Young researcher Alessia Finini collaborates with FCUL, CHASing for coccolithophores across the South Atlantic!

Yesterday we said “fair-well” to Alessia Finini, an ERASMUS+ student who has been working with our MARE/IDL team since October 2022, in the context of a collaboration between the Faculty of Sciences of the University of Lisbon (FCUL) and the University of Milano-Bicocca, Italy. The traineeship was embedded in, and benefiting from projects CEECIND CHASE (funded by the Portuguese Science Foundation, ongoing) and H2020 PORTWIMS (Portugal Twinning for Innovation and Excellence in Marine Science and Earth Observation”, concluded), both led by MARE/ARNET.

Alessia Finini (left) and Catarina Guerreiro (right) in front of the Calcareous Nannoplankton Laboratory, at the Faculty of Sciences of the University of Lisbon, Portugal. Photo credits: Carlos Marques da Silva.

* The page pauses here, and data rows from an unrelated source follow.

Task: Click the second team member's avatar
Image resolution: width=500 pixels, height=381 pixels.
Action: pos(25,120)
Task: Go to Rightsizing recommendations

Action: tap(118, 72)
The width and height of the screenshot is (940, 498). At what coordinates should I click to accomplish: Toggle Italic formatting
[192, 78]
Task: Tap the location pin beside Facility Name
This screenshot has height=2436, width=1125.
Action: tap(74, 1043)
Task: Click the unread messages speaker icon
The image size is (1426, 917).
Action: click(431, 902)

The main goal of her traineeship was to learn the taxonomy of extant coccolithophores living along a meridional transect crossing temperate and subtropical waters in the South Atlantic Ocean. All the microscope work was performed at the Calcareous Nannoplankton Laboratory, based at Instituto Dom Luis, and at the Scanning Electron Microscope Laboratory, based at the Dep. of Plant Biology. The obtained results will provide the basis of her MSc thesis in Marine Sciences, which she is undertaking at the University of Milano-Bicocca in collaboration with FCUL. The next step will be to investigate the impact of meridional variations in the upper ocean’s hydrology and mixed layer depth on the ecology and productivity of coccolithophore communities living in the photic zone of this South Atlantic region. The study has an intrinsically holistic nature, exploiting multidisciplinary data collected in situ during the Atlantic Meridional Transect (AMT28).

We wish her all the best for her return back to Italy, and will keep you updated on her Atlantic discoveries!

Picture of Emiliania huxleyi, taken with a Scanning Electron Microscope (SEM). E. huxleyi was the most abundant coccolithophore species across the studied temperate and subtropical South Atlantic transect. Image credits: Catarina V. Guerreiro and Telmo Nunes.